Ruby 3: Non-blocking Fiber
Ruby 3 was just released today(2020/12/25) with a lot of new features, among them are:
- Static type
- Ractor
- Non-blocking fiber
I’ll focus on non-blocking fiber in this post.
I have written an introduction about Fiber some months ago. In case you haven’t heard about Fiber before, here it is: Event driven non blocking IO with Ruby’s fiber
Notable change to Fiber in Ruby 3 is the new boolean option blocking for every Fiber.new operation.
So what does this keyword mean?
When blocking: true, fiber will act as it is before.
The story becomes interesting when blocking: false(this is the default). It will make this fiber to become a non-blocking fiber.
Inside this fiber whenever there is a blocking operation such as IO, network, sleep, etc, it will be suspended(ie yield)
and transfer control to other fiber.
Obviously, the next question is how can the former fiber continue its execution when says the IO operation finished? We will need a scheduler(ie an event-loop) to keep track of which fiber is in blocking state and when it’s posible to resume.

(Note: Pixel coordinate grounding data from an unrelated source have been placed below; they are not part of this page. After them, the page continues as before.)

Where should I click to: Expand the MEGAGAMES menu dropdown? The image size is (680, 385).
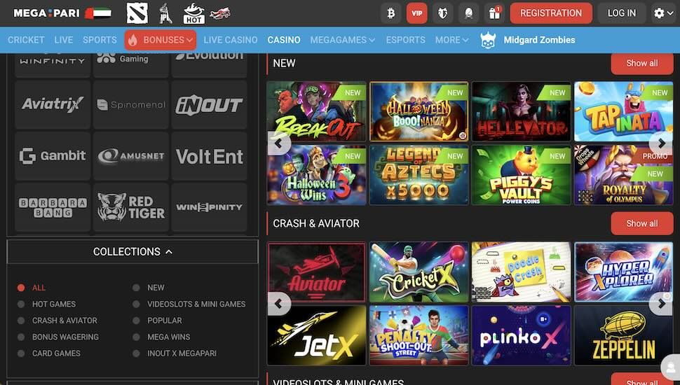point(343,40)
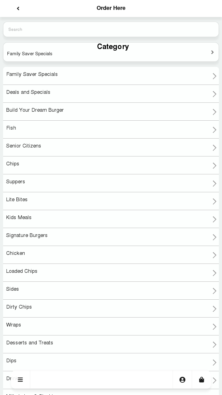Viewport: 222px width, 395px height.
Task: Open the hamburger menu icon
Action: 20,380
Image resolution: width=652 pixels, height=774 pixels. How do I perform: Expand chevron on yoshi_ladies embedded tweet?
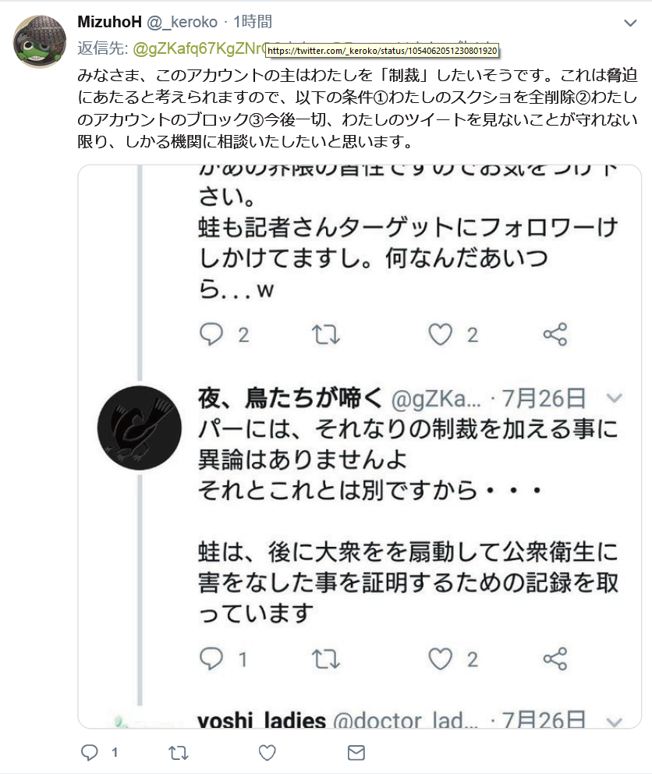coord(614,721)
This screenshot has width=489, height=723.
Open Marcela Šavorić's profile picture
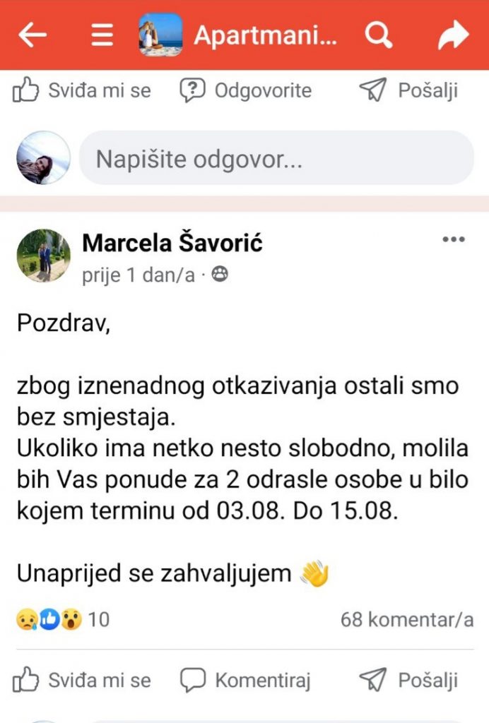pyautogui.click(x=43, y=256)
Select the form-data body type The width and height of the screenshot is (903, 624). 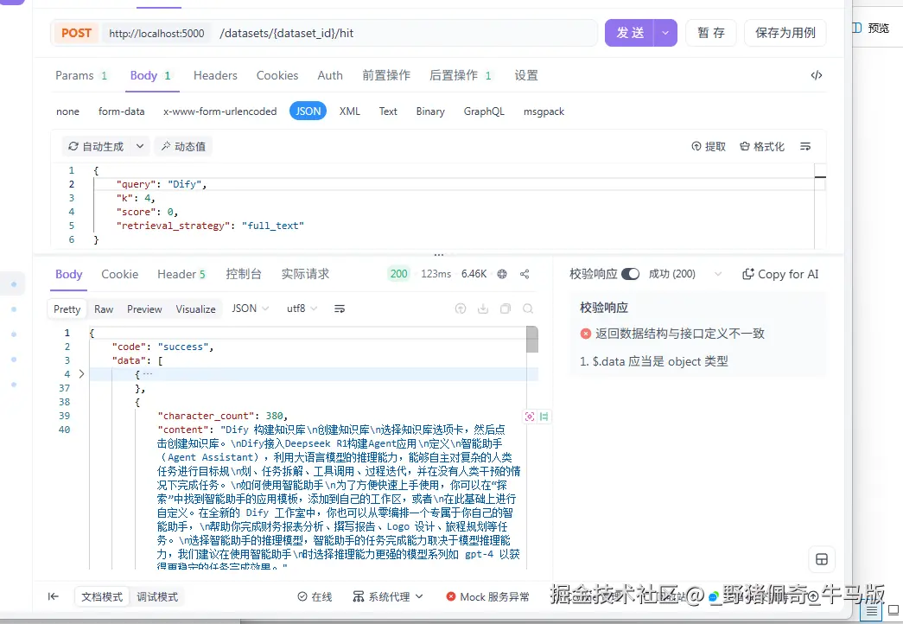[x=121, y=111]
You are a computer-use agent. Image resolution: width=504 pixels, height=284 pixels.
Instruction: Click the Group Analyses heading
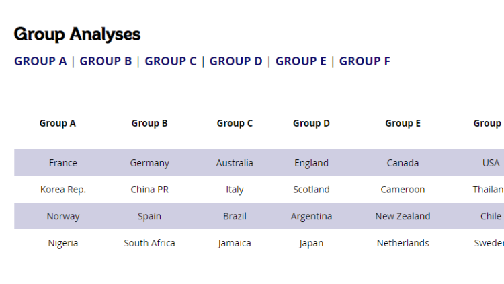pyautogui.click(x=77, y=34)

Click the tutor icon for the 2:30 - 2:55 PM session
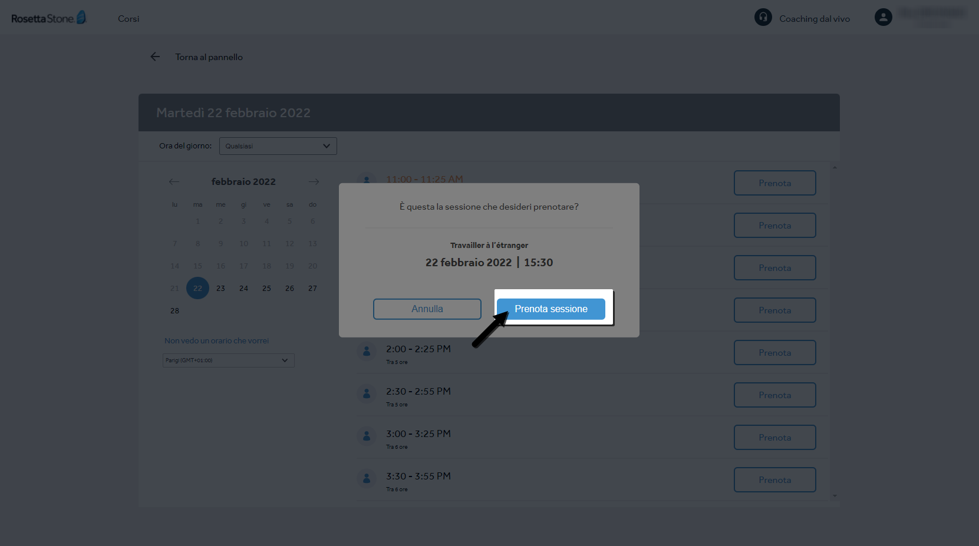click(x=367, y=393)
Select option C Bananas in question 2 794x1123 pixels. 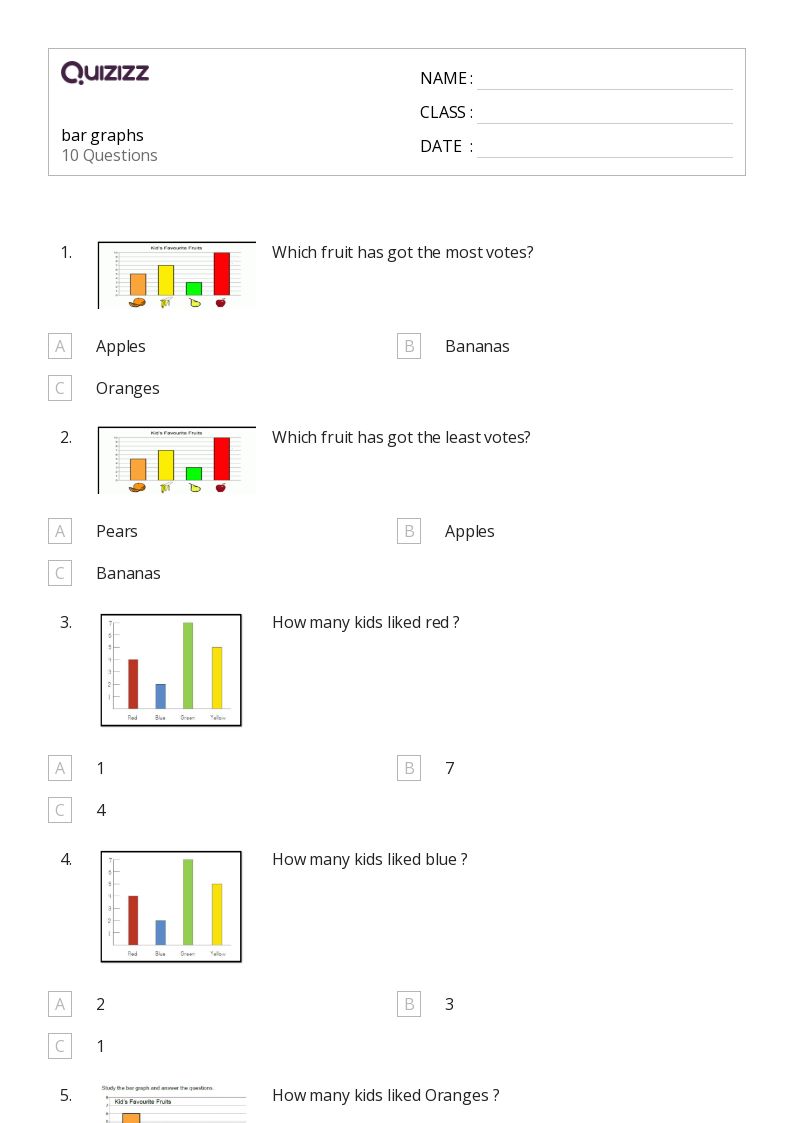[x=60, y=573]
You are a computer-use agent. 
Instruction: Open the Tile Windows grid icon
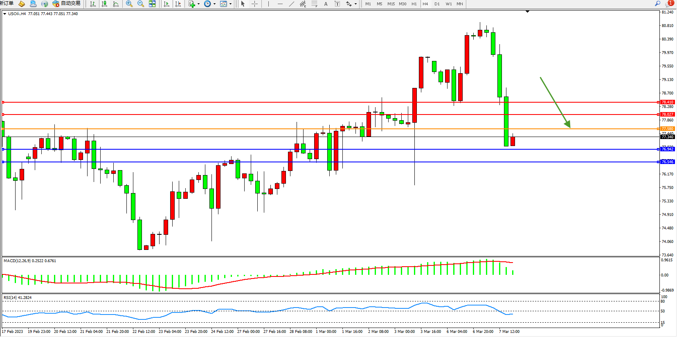click(152, 4)
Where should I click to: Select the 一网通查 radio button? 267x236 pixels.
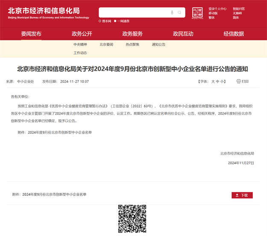(x=116, y=21)
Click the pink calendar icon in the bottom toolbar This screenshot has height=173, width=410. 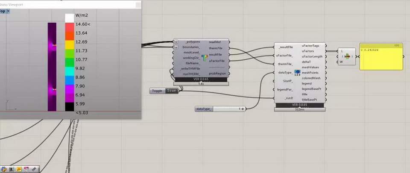pos(26,169)
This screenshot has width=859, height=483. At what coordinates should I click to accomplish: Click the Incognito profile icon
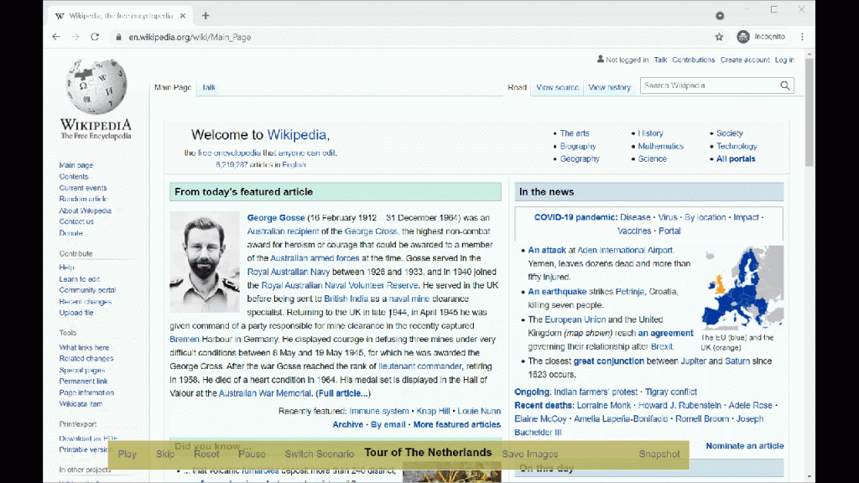(x=743, y=37)
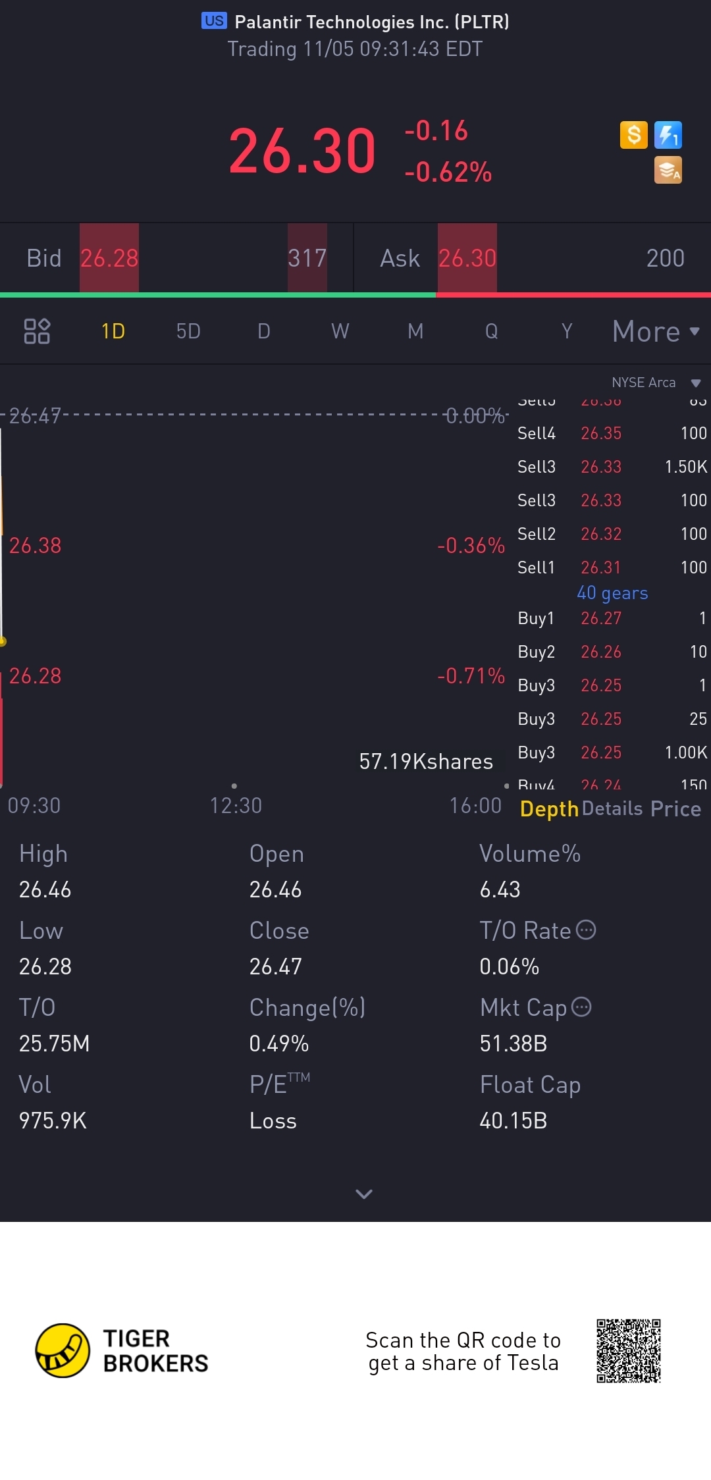Viewport: 711px width, 1480px height.
Task: Switch to the 5D chart timeframe
Action: tap(188, 331)
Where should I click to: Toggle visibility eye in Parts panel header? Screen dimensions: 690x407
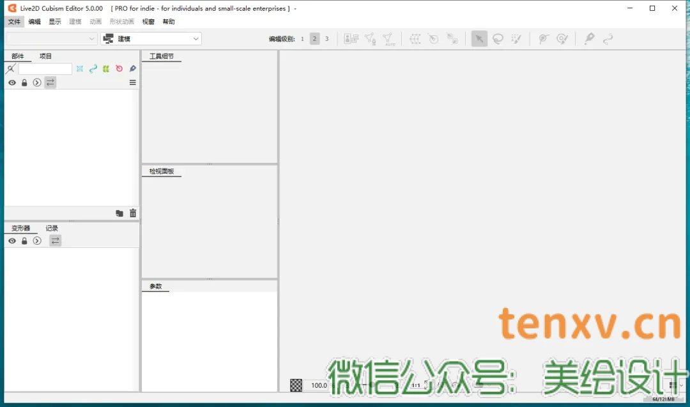[x=12, y=82]
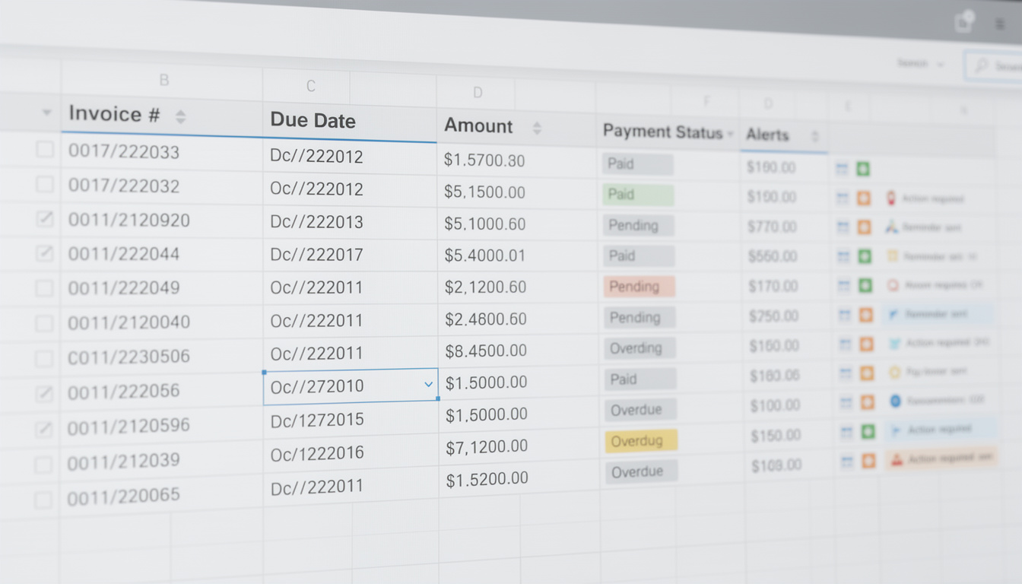Select column header B

(x=163, y=79)
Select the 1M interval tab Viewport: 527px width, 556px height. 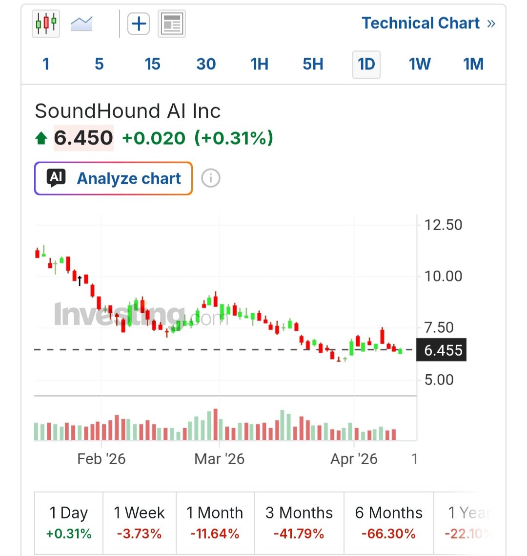(472, 64)
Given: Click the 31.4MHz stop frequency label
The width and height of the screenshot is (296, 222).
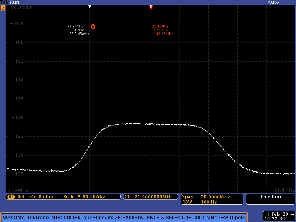Looking at the screenshot, I should coord(284,190).
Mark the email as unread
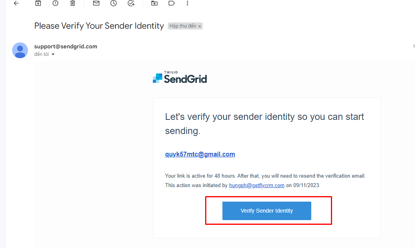 point(96,3)
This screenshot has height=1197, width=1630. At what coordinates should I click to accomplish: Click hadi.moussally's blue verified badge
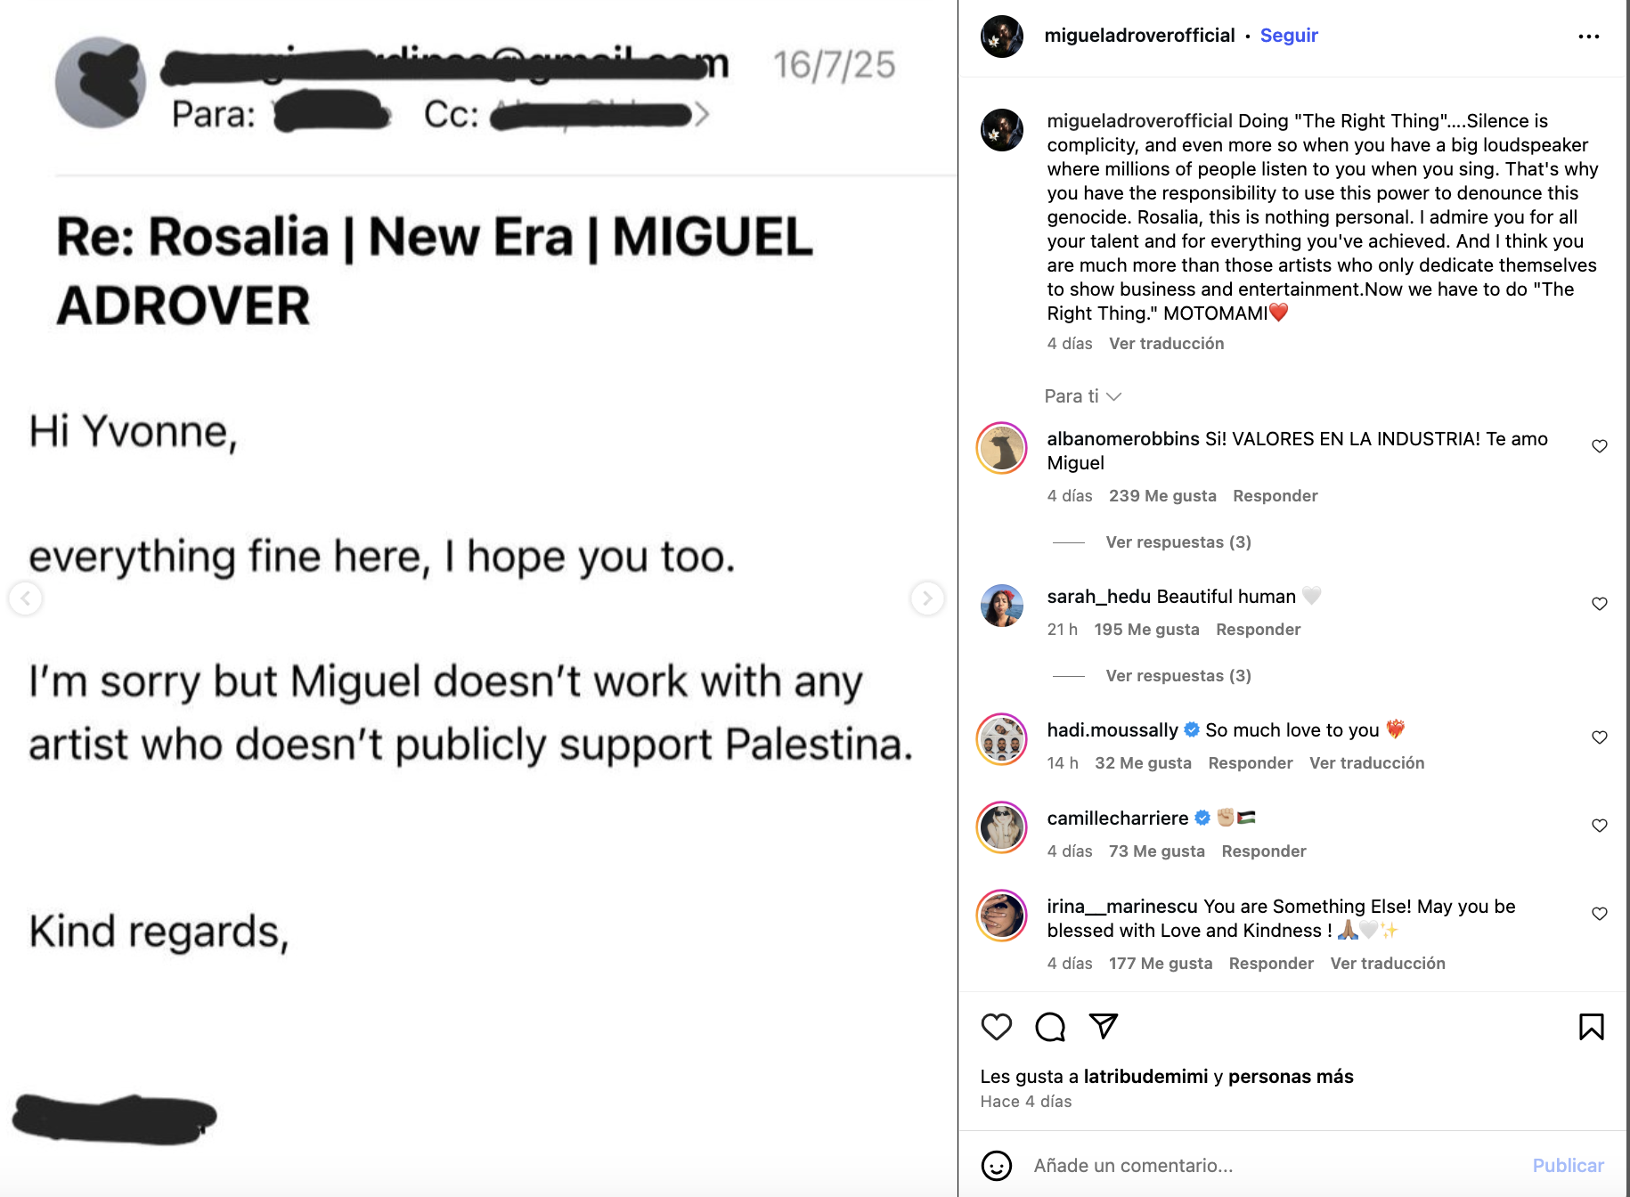click(1191, 729)
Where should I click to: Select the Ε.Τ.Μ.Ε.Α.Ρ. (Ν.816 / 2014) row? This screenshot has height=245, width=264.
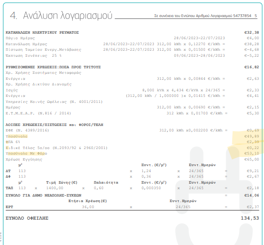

Ruby doesn’t provide a scheduler. It’s up to us to implement the scheduler whatever we like.
In the next part, we will implement a simple scheduler.
Fiber.scheduler
A fiber scheduler is like an event-loop. It keeps track of which fiber is in blocking state and its corresponding blocking operation. When blocking operation finished or unblocked, scheduler will resume its execution.
To implement a scheduler, we must implement the following hooks:
io_waitprocess_waitkernel_sleepblockandunblock
These hooks will be called when a non-blocking fiber call a blocking operation(eg: IO(io_wait), sleep(kernel_sleep))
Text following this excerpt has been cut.